Healing the Earth

Photo by Evan Clark on Unsplash.com

Revelation 22:1-5

Last night I had a dream. (But not a visionary one like Dr. King’s!) I was in seminary, and one of the students had been murdered. Many of us were involved in trying to dispose of the body quietly. As the dream progressed I became more and more worried about this and aware that I and others might go to prison. By the end of the dream I had decided that I needed to tell the authorities even though it would probably end my career and that of several other people. You can imagine my relief when I woke up.

Over the Season of Creation, we have been talking about the planet which necessarily leads us to consider global warming. For many of us it is like an unpleasant dream which we wish we could wake up from. But in a way it’s a good thing it isn’t a dream because in a dream we have little ability to influence anything; it’s like acting in a story someone else wrote. In the waking world we do have power to do something different. We have the power to bring healing to the earth.

It looks like a lost cause, which is why many of us would prefer to behave like it’s just a bad dream. But it isn’t. Our hope is expressed in the first reading this morning, the reading from St John’s great vision in which he sees the City of God, lit not by the sun but by the light of God. Coming from the throne of God is a great river of life which waters the tree of life that provides a different fruit each month and whose leaves are for the healing of the nations.

In Christ there is healing.

Healing does not necessarily mean going back to the way things were. Healing the earth does not mean that trees which have fallen will one day rise again, but it does mean that as they become nursery beds for new seedlings, those seedlings will have a better chance of growing up into mature trees.

Like the earth, our bodies are self-regulating systems. We cannot heal ourselves but we can provide the best possible environment for our body to heal, whether that’s through diet, rest, exercise, medication or surgery. We cannot heal the planet directly but we can do everything possible to provide her with the best circumstances in which she can find healing for herself, and come to a new stability.

Last week, I talked about the sky and the atmosphere and the moral and faith imperative to stop putting carbon into the atmosphere. That’s a bit like saying we need to stop smoking. Of course we do. If you smoke, the one most important thing you can do for your health is to stop. It’s also the most difficult. In the same way, the most important thing we can do for the health of the planet is to stop putting carbon into the atmosphere. It’s also difficult because it requires a change of heart and a radical change of lifestyle.

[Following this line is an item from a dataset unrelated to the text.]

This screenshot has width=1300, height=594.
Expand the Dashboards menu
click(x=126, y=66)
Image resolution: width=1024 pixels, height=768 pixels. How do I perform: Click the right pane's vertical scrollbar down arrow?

But stopping smoking doesn’t solve every health challenge, and reducing carbon emissions isn’t the only thing we can do to create a healthy environment which will foster healing for the planet.

We are part of creation, not separate from it. Everything we do affects everything else. We are participants in the vast web of life. We are inter-related with one another and with the other creatures who live here in intricate and inexplicable ways. Each one of us every day impacts our environment in subtle and not so subtle ways and that makes a difference. The question is, what sort of a difference are you making?

Are you creating a healthy environment? For most of us, there will be places where we are and places where we are not.  Which leaves room for improvement. The Holy Spirit works in our hearts and minds to show us those places that are unhealthy. In fact, I suspect that each one of us already knows a change we could make to create a healthier environment for ourselves, our families or our communities.

It might be to take more rest, to buy local food or to start a meditation practice; or it might be to forgive a sibling, or to develop a better relationship with a neighbor.

All of this looks like small potatoes when we look at the national news. But a recent study shows that what is happening in politics is not a good picture of what is happening in the country as a whole. In many, many places, people are working together to bring health and healing to their communities. I think Los Osos is one of those. After the long years of anger and dissension over the sewer project we are now learning to co-operate together in new ways. And St Benedict’s is an important part of that new life.

For those of us enrolled in the reign of God, healing comes directly from the throne – directly from the Center which is the heart of God. It is from this source that healing flows to individuals, to communities, to the planet. Love is not just what makes a Subaru, love is what brings healing.

It is because we love that we hurt when we hear of the pain and suffering brought on by the earthquake and tsunami in Indonesia; it is because we love that we hurt when we hear that the orcas are failing to thrive.  Paradoxically love brings pain but love also brings healing. It is the river of love that is the river of life on whose banks stand the trees that bring healing.

We participate in the healing flow whenever we choose to tell our truth. We are in an extraordinary time when women are telling publicly the stories that have been hidden or only whispered in therapist’s offices. This is an enormous threat to the patriarchal system – there is a reason that we have kept quiet. As these stories get heard, and also those of the victims of clergy abuse, it brings into the open something which has been kept in the dark and that provides the opportunity for healing.

We participate in the healing flow when we tell our truth, when we forgive those who have hurt us, when we choose to participate and cooperate with others just as when we consciously live lightly on the planet.

Each one of us brings healing as we offer to God the longings of our hearts for healing and as we tend with love and care the little part of the planet we have been given.  The small plot of land where we live, our workplace, our family, our relationships, our ministry and the public square –these are all places that we bring healing as we allow that great river of life, of love and of hope to flow through us. From the heart of God to the people, plants and creatures of the planet.